WHAT IS REQUIRED
Update the records below by replacing "coordinate pair" with "pair of numbers" wherever it appears, leaving everything else unchanged.

DATASET ENTRIES
....................

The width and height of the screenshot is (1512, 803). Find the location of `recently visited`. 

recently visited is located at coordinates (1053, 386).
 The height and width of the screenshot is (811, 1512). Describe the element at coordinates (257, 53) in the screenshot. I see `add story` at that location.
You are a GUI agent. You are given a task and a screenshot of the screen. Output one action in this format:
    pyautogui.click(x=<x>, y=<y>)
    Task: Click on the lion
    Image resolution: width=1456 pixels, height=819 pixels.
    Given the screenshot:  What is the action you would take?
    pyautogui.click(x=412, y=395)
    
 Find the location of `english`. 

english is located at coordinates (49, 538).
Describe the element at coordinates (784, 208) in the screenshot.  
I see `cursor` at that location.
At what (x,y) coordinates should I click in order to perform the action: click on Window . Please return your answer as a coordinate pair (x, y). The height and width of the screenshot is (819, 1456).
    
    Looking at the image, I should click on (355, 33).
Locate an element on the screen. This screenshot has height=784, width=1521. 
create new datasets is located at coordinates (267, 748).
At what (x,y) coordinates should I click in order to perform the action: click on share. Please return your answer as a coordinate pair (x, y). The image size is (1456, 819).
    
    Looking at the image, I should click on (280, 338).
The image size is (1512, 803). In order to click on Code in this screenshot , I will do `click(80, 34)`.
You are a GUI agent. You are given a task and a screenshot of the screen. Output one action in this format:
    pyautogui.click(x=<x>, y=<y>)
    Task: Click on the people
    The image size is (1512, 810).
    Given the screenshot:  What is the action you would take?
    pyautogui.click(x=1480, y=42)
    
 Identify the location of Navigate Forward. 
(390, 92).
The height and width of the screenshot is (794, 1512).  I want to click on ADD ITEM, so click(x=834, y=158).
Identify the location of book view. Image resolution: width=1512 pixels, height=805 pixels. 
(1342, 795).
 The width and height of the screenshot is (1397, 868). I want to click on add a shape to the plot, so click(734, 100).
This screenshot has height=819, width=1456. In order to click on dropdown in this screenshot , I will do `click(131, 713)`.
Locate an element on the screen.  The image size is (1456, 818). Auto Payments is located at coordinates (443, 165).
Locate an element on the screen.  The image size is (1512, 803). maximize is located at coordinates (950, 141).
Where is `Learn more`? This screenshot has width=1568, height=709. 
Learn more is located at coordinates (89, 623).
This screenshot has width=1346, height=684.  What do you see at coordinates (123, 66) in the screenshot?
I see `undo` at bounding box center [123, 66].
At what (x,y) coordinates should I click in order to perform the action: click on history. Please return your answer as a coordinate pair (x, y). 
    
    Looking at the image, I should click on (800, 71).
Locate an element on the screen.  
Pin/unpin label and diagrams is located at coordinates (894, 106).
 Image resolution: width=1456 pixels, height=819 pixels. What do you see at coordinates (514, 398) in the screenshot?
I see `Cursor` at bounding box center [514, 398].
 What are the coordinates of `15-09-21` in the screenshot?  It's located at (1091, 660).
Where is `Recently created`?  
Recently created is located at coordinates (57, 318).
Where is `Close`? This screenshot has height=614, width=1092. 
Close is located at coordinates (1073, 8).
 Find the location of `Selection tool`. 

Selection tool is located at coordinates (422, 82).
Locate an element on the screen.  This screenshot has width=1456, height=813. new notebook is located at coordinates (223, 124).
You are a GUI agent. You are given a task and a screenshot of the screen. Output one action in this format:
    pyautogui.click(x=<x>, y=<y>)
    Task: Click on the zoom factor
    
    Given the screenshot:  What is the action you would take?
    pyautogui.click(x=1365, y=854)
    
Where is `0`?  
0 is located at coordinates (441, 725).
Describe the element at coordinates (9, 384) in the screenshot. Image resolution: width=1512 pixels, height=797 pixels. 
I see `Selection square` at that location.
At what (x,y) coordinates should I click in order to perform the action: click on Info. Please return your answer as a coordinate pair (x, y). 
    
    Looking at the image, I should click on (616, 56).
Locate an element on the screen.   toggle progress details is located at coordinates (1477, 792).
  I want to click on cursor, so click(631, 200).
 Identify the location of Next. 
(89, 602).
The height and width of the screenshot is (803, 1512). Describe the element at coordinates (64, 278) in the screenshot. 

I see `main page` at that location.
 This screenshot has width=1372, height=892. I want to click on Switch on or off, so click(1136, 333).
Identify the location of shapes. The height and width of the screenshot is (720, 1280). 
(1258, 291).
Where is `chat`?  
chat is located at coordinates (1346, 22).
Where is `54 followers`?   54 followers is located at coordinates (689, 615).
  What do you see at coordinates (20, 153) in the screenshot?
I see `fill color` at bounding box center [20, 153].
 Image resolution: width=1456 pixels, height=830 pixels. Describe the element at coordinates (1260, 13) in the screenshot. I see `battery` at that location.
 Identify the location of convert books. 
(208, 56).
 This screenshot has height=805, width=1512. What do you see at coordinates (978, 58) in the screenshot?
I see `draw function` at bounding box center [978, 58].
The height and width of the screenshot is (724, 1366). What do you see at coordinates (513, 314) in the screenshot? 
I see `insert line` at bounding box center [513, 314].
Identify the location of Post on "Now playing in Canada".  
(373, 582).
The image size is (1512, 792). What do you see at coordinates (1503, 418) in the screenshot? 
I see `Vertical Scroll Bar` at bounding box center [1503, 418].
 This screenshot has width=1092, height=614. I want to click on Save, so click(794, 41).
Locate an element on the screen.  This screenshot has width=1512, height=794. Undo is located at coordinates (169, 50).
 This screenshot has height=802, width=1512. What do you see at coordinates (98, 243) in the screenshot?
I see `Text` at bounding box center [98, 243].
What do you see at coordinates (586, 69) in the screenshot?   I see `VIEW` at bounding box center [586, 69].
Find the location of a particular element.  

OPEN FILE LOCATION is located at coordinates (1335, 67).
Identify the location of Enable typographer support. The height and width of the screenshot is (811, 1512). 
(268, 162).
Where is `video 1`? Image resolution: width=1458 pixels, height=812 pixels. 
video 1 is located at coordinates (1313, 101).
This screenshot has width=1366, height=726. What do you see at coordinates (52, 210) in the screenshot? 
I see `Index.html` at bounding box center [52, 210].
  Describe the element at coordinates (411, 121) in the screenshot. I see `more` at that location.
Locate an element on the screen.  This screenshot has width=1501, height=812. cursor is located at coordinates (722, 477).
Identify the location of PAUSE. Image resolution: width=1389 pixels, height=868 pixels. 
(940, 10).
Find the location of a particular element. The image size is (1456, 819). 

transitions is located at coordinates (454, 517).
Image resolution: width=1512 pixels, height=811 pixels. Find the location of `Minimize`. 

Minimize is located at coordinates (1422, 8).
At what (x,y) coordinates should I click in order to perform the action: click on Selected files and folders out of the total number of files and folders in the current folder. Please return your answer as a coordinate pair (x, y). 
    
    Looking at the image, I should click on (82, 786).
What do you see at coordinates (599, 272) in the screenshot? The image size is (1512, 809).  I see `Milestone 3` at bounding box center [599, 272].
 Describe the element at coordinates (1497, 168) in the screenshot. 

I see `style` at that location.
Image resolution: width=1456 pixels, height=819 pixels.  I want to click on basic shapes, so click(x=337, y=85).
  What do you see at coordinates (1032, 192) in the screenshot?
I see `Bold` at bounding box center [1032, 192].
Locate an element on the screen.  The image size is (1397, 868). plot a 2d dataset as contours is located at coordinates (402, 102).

....................

TASK ANSWER
The width and height of the screenshot is (1512, 803). Find the location of `recently visited`. 

recently visited is located at coordinates (1053, 386).
 The height and width of the screenshot is (811, 1512). Describe the element at coordinates (257, 53) in the screenshot. I see `add story` at that location.
You are a GUI agent. You are given a task and a screenshot of the screen. Output one action in this format:
    pyautogui.click(x=<x>, y=<y>)
    Task: Click on the lion
    Image resolution: width=1456 pixels, height=819 pixels.
    Given the screenshot:  What is the action you would take?
    pyautogui.click(x=412, y=395)
    
 Find the location of `english`. 

english is located at coordinates (49, 538).
Describe the element at coordinates (784, 208) in the screenshot.  
I see `cursor` at that location.
At what (x,y) coordinates should I click in order to perform the action: click on Window . Please return your answer as a pair of numbers (x, y). The height and width of the screenshot is (819, 1456).
    
    Looking at the image, I should click on (355, 33).
Locate an element on the screen. This screenshot has height=784, width=1521. 
create new datasets is located at coordinates (267, 748).
At what (x,y) coordinates should I click in order to perform the action: click on share. Please return your answer as a pair of numbers (x, y). The image size is (1456, 819).
    
    Looking at the image, I should click on (280, 338).
The image size is (1512, 803). In order to click on Code in this screenshot , I will do `click(80, 34)`.
You are a GUI agent. You are given a task and a screenshot of the screen. Output one action in this format:
    pyautogui.click(x=<x>, y=<y>)
    Task: Click on the people
    The image size is (1512, 810).
    Given the screenshot:  What is the action you would take?
    pyautogui.click(x=1480, y=42)
    
 Identify the location of Navigate Forward. 
(390, 92).
The height and width of the screenshot is (794, 1512).  I want to click on ADD ITEM, so click(x=834, y=158).
Identify the location of book view. Image resolution: width=1512 pixels, height=805 pixels. 
(1342, 795).
 The width and height of the screenshot is (1397, 868). I want to click on add a shape to the plot, so click(734, 100).
This screenshot has height=819, width=1456. In order to click on dropdown in this screenshot , I will do `click(131, 713)`.
Locate an element on the screen.  The image size is (1456, 818). Auto Payments is located at coordinates (443, 165).
Locate an element on the screen.  The image size is (1512, 803). maximize is located at coordinates (950, 141).
Where is `Learn more`? This screenshot has width=1568, height=709. 
Learn more is located at coordinates (89, 623).
This screenshot has width=1346, height=684.  What do you see at coordinates (123, 66) in the screenshot?
I see `undo` at bounding box center [123, 66].
At what (x,y) coordinates should I click in order to perform the action: click on history. Please return your answer as a pair of numbers (x, y). 
    
    Looking at the image, I should click on (800, 71).
Locate an element on the screen.  
Pin/unpin label and diagrams is located at coordinates (894, 106).
 Image resolution: width=1456 pixels, height=819 pixels. What do you see at coordinates (514, 398) in the screenshot?
I see `Cursor` at bounding box center [514, 398].
 What are the coordinates of `15-09-21` in the screenshot?  It's located at (1091, 660).
Where is `Recently created`?  
Recently created is located at coordinates (57, 318).
Where is `Close`? This screenshot has height=614, width=1092. 
Close is located at coordinates (1073, 8).
 Find the location of `Selection tool`. 

Selection tool is located at coordinates (422, 82).
Locate an element on the screen.  This screenshot has width=1456, height=813. new notebook is located at coordinates (223, 124).
You are a GUI agent. You are given a task and a screenshot of the screen. Output one action in this format:
    pyautogui.click(x=<x>, y=<y>)
    Task: Click on the zoom factor
    
    Given the screenshot:  What is the action you would take?
    pyautogui.click(x=1365, y=854)
    
Where is `0`?  
0 is located at coordinates (441, 725).
Describe the element at coordinates (9, 384) in the screenshot. Image resolution: width=1512 pixels, height=797 pixels. 
I see `Selection square` at that location.
At what (x,y) coordinates should I click in order to perform the action: click on Info. Please return your answer as a pair of numbers (x, y). 
    
    Looking at the image, I should click on (616, 56).
Locate an element on the screen.   toggle progress details is located at coordinates (1477, 792).
  I want to click on cursor, so click(631, 200).
 Identify the location of Next. 
(89, 602).
The height and width of the screenshot is (803, 1512). Describe the element at coordinates (64, 278) in the screenshot. 

I see `main page` at that location.
 This screenshot has width=1372, height=892. I want to click on Switch on or off, so click(1136, 333).
Identify the location of shapes. The height and width of the screenshot is (720, 1280). 
(1258, 291).
Where is `chat`?  
chat is located at coordinates (1346, 22).
Where is `54 followers`?   54 followers is located at coordinates (689, 615).
  What do you see at coordinates (20, 153) in the screenshot?
I see `fill color` at bounding box center [20, 153].
 Image resolution: width=1456 pixels, height=830 pixels. Describe the element at coordinates (1260, 13) in the screenshot. I see `battery` at that location.
 Identify the location of convert books. 
(208, 56).
 This screenshot has height=805, width=1512. What do you see at coordinates (978, 58) in the screenshot?
I see `draw function` at bounding box center [978, 58].
The height and width of the screenshot is (724, 1366). What do you see at coordinates (513, 314) in the screenshot? 
I see `insert line` at bounding box center [513, 314].
Identify the location of Post on "Now playing in Canada".  
(373, 582).
The image size is (1512, 792). What do you see at coordinates (1503, 418) in the screenshot? 
I see `Vertical Scroll Bar` at bounding box center [1503, 418].
 This screenshot has width=1092, height=614. I want to click on Save, so click(794, 41).
Locate an element on the screen.  This screenshot has width=1512, height=794. Undo is located at coordinates (169, 50).
 This screenshot has height=802, width=1512. What do you see at coordinates (98, 243) in the screenshot?
I see `Text` at bounding box center [98, 243].
What do you see at coordinates (586, 69) in the screenshot?   I see `VIEW` at bounding box center [586, 69].
Find the location of a particular element.  

OPEN FILE LOCATION is located at coordinates (1335, 67).
Identify the location of Enable typographer support. The height and width of the screenshot is (811, 1512). 
(268, 162).
Where is `video 1`? Image resolution: width=1458 pixels, height=812 pixels. 
video 1 is located at coordinates (1313, 101).
This screenshot has width=1366, height=726. What do you see at coordinates (52, 210) in the screenshot? 
I see `Index.html` at bounding box center [52, 210].
  Describe the element at coordinates (411, 121) in the screenshot. I see `more` at that location.
Locate an element on the screen.  This screenshot has width=1501, height=812. cursor is located at coordinates (722, 477).
Identify the location of PAUSE. Image resolution: width=1389 pixels, height=868 pixels. 
(940, 10).
Find the location of a particular element. The image size is (1456, 819). 

transitions is located at coordinates (454, 517).
Image resolution: width=1512 pixels, height=811 pixels. Find the location of `Minimize`. 

Minimize is located at coordinates (1422, 8).
At what (x,y) coordinates should I click in order to perform the action: click on Selected files and folders out of the total number of files and folders in the current folder. Please return your answer as a pair of numbers (x, y). 
    
    Looking at the image, I should click on (82, 786).
What do you see at coordinates (599, 272) in the screenshot? The image size is (1512, 809).  I see `Milestone 3` at bounding box center [599, 272].
 Describe the element at coordinates (1497, 168) in the screenshot. 

I see `style` at that location.
Image resolution: width=1456 pixels, height=819 pixels.  I want to click on basic shapes, so click(x=337, y=85).
  What do you see at coordinates (1032, 192) in the screenshot?
I see `Bold` at bounding box center [1032, 192].
Locate an element on the screen.  The image size is (1397, 868). plot a 2d dataset as contours is located at coordinates (402, 102).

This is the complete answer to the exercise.